_ESERCIZIO_
Ricopia senza alcuna modifica la parte del brano sulla preghiera che parte da "[1357] Il servo" e arriva fino a "consolazione del Diletto.".

_BRANO DI LETTURA_
Leggenda Minore

IV - Dedizione alla preghiera e spirito di profezia

Lezione I

[1357] Il servo di Cristo, vivendo nel corpo, si sentiva in esilio dal Signore e, mentre al di fuori era divenuto totalmente insensibile, per amor di Cristo, ai desideri della terra, si sforzava, pregando senza interruzione, di mantenere lo spirito alla presenza di Dio, per non rimanere privo della consolazione del Diletto.

Camminando e sedendo, in casa e fuori, lavorando e riposando, con la forza della mente restava così intento nella orazione da sembrare che avesse dedicato ad essa ogni parte di se stesso: non solo il cuore e il corpo, ma anche l'azione e il tempo.

Molte volte veniva investito da tale eccesso di devozione che, rapito al di sopra di se stesso, e oltrepassando i limiti della sensibilità umana, ignorava totalmente quanto avveniva al di fuori, intorno a lui.

Lezione II

[1358] Per accogliere con maggior raccoglimento l'interiore elargizione delle consolazioni spirituali, si recava nella solitudine e nelle chiese abbandonate, per pregarvi di notte, quantunque anche là provasse le orrende battaglie dei demoni, che venivano a conflitto con lui, quasi con un contatto fisico, e si sforzavano di stornarlo dall'impegno della preghiera.

_MATERIALE_
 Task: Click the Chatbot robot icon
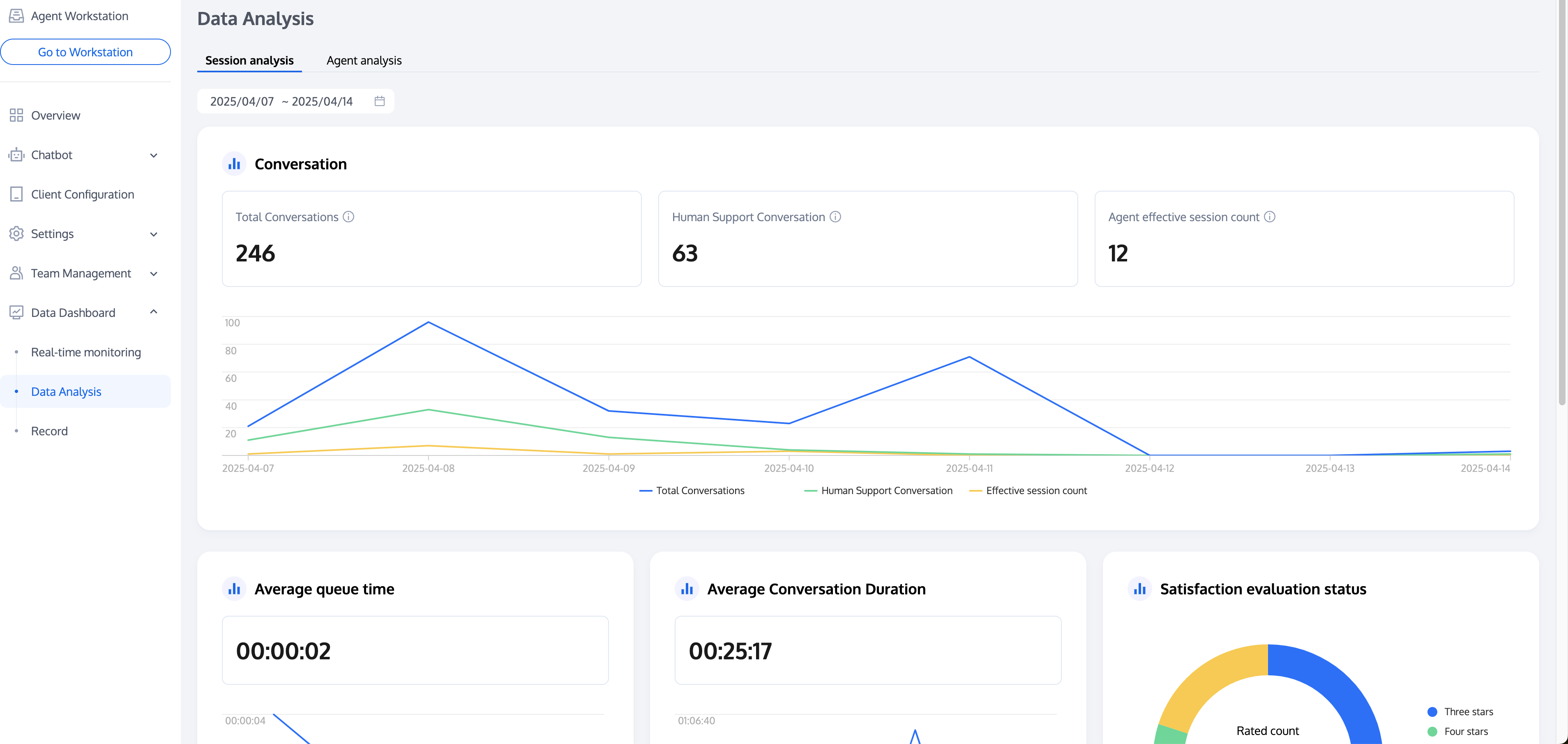click(16, 155)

_RISULTATO_
[1357] Il servo di Cristo, vivendo nel corpo, si sentiva in esilio dal Signore e, mentre al di fuori era divenuto totalmente insensibile, per amor di Cristo, ai desideri della terra, si sforzava, pregando senza interruzione, di mantenere lo spirito alla presenza di Dio, per non rimanere privo della consolazione del Diletto.